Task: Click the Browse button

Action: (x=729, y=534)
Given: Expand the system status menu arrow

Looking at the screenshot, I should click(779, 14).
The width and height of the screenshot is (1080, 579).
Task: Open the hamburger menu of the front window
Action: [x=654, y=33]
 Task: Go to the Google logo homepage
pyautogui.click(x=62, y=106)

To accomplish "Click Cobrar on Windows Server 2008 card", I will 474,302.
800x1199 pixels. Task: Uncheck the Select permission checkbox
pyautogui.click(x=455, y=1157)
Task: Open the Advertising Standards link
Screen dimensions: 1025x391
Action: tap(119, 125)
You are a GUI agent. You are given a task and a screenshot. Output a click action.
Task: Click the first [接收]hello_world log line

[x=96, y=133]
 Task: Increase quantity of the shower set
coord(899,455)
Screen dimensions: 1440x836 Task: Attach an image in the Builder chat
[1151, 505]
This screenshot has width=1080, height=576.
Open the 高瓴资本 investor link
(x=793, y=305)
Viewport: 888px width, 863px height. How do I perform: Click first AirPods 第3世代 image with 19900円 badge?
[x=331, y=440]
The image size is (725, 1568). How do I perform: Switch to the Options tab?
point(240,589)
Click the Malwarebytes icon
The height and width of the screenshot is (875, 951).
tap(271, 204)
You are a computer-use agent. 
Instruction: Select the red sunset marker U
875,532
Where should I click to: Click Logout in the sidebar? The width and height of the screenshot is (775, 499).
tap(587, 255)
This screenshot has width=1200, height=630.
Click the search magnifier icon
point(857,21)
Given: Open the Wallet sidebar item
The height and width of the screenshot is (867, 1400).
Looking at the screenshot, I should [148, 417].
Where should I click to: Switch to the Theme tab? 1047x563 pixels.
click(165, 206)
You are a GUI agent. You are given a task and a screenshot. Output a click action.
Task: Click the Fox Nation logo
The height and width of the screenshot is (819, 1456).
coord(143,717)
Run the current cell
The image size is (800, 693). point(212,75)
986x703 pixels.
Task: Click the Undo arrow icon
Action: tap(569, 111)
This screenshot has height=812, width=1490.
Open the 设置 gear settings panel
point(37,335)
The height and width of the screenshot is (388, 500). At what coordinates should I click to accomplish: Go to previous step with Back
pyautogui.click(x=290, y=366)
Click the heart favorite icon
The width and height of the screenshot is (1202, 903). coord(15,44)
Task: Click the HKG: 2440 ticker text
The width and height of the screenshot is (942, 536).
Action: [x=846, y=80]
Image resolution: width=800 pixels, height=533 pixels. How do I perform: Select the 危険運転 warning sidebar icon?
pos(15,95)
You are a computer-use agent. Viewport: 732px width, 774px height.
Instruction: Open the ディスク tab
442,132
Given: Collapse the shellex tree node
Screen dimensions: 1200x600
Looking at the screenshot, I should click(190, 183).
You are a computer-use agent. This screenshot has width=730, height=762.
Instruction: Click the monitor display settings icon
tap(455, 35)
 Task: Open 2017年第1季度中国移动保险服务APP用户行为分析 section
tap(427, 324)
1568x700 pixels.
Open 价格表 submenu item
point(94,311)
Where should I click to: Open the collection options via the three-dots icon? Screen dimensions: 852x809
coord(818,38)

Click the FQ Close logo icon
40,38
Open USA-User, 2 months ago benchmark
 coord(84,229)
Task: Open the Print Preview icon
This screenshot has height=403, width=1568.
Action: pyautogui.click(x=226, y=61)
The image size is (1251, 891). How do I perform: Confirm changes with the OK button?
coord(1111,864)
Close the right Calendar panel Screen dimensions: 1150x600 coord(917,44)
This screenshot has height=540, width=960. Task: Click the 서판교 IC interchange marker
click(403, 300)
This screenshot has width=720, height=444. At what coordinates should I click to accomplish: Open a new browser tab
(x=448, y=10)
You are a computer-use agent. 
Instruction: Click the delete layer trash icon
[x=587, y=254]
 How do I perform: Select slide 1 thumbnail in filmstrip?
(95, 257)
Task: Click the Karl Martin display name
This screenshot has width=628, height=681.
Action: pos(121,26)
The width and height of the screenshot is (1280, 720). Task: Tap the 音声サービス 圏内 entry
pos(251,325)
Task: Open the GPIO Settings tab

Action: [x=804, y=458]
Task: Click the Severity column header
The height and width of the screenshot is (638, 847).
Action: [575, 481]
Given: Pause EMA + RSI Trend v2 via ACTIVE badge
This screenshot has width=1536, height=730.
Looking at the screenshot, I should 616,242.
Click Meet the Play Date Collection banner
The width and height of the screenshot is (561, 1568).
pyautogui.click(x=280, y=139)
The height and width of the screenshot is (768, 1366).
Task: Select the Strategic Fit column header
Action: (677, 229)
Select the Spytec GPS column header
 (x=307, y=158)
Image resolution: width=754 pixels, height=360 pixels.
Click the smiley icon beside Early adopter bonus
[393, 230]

Goal of the exercise: Repeat the whole listing above without any change.

Task answer:
Task: Click the Browse button

Action: (x=729, y=534)
Given: Expand the system status menu arrow

Looking at the screenshot, I should click(779, 14).
The width and height of the screenshot is (1080, 579).
Task: Open the hamburger menu of the front window
Action: [x=654, y=33]
 Task: Go to the Google logo homepage
pyautogui.click(x=62, y=106)

To accomplish "Click Cobrar on Windows Server 2008 card", I will 474,302.
800x1199 pixels. Task: Uncheck the Select permission checkbox
pyautogui.click(x=455, y=1157)
Task: Open the Advertising Standards link
Screen dimensions: 1025x391
Action: tap(119, 125)
You are a GUI agent. You are given a task and a screenshot. Output a click action.
Task: Click the first [接收]hello_world log line

[x=96, y=133]
 Task: Increase quantity of the shower set
coord(899,455)
Screen dimensions: 1440x836 Task: Attach an image in the Builder chat
[1151, 505]
This screenshot has width=1080, height=576.
Open the 高瓴资本 investor link
(x=793, y=305)
Viewport: 888px width, 863px height. How do I perform: Click first AirPods 第3世代 image with 19900円 badge?
[x=331, y=440]
The image size is (725, 1568). How do I perform: Switch to the Options tab?
point(240,589)
Click the Malwarebytes icon
The height and width of the screenshot is (875, 951).
tap(271, 204)
You are a computer-use agent. 
Instruction: Select the red sunset marker U
875,532
Where should I click to: Click Logout in the sidebar? The width and height of the screenshot is (775, 499).
tap(587, 255)
This screenshot has width=1200, height=630.
Click the search magnifier icon
point(857,21)
Given: Open the Wallet sidebar item
The height and width of the screenshot is (867, 1400).
Looking at the screenshot, I should [148, 417].
Where should I click to: Switch to the Theme tab? 1047x563 pixels.
click(165, 206)
You are a GUI agent. You are given a task and a screenshot. Output a click action.
Task: Click the Fox Nation logo
The height and width of the screenshot is (819, 1456).
coord(143,717)
Run the current cell
The image size is (800, 693). point(212,75)
986x703 pixels.
Task: Click the Undo arrow icon
Action: tap(569, 111)
This screenshot has height=812, width=1490.
Open the 设置 gear settings panel
point(37,335)
The height and width of the screenshot is (388, 500). At what coordinates should I click to accomplish: Go to previous step with Back
pyautogui.click(x=290, y=366)
Click the heart favorite icon
The width and height of the screenshot is (1202, 903). coord(15,44)
Task: Click the HKG: 2440 ticker text
The width and height of the screenshot is (942, 536).
Action: [x=846, y=80]
Image resolution: width=800 pixels, height=533 pixels. How do I perform: Select the 危険運転 warning sidebar icon?
pos(15,95)
You are a computer-use agent. Viewport: 732px width, 774px height.
Instruction: Open the ディスク tab
442,132
Given: Collapse the shellex tree node
Screen dimensions: 1200x600
Looking at the screenshot, I should click(190, 183).
You are a computer-use agent. This screenshot has width=730, height=762.
Instruction: Click the monitor display settings icon
tap(455, 35)
 Task: Open 2017年第1季度中国移动保险服务APP用户行为分析 section
tap(427, 324)
1568x700 pixels.
Open 价格表 submenu item
point(94,311)
Where should I click to: Open the collection options via the three-dots icon? Screen dimensions: 852x809
coord(818,38)

Click the FQ Close logo icon
40,38
Open USA-User, 2 months ago benchmark
 coord(84,229)
Task: Open the Print Preview icon
This screenshot has height=403, width=1568.
Action: pyautogui.click(x=226, y=61)
The image size is (1251, 891). How do I perform: Confirm changes with the OK button?
coord(1111,864)
Close the right Calendar panel Screen dimensions: 1150x600 coord(917,44)
This screenshot has height=540, width=960. Task: Click the 서판교 IC interchange marker
click(403, 300)
This screenshot has width=720, height=444. At what coordinates should I click to accomplish: Open a new browser tab
(x=448, y=10)
You are a computer-use agent. 
Instruction: Click the delete layer trash icon
[x=587, y=254]
 How do I perform: Select slide 1 thumbnail in filmstrip?
(95, 257)
Task: Click the Karl Martin display name
This screenshot has width=628, height=681.
Action: pos(121,26)
The width and height of the screenshot is (1280, 720). Task: Tap the 音声サービス 圏内 entry
pos(251,325)
Task: Open the GPIO Settings tab

Action: [x=804, y=458]
Task: Click the Severity column header
The height and width of the screenshot is (638, 847).
Action: [575, 481]
Given: Pause EMA + RSI Trend v2 via ACTIVE badge
This screenshot has width=1536, height=730.
Looking at the screenshot, I should 616,242.
Click Meet the Play Date Collection banner
The width and height of the screenshot is (561, 1568).
pyautogui.click(x=280, y=139)
The height and width of the screenshot is (768, 1366).
Task: Select the Strategic Fit column header
Action: (677, 229)
Select the Spytec GPS column header
 (x=307, y=158)
Image resolution: width=754 pixels, height=360 pixels.
Click the smiley icon beside Early adopter bonus
[393, 230]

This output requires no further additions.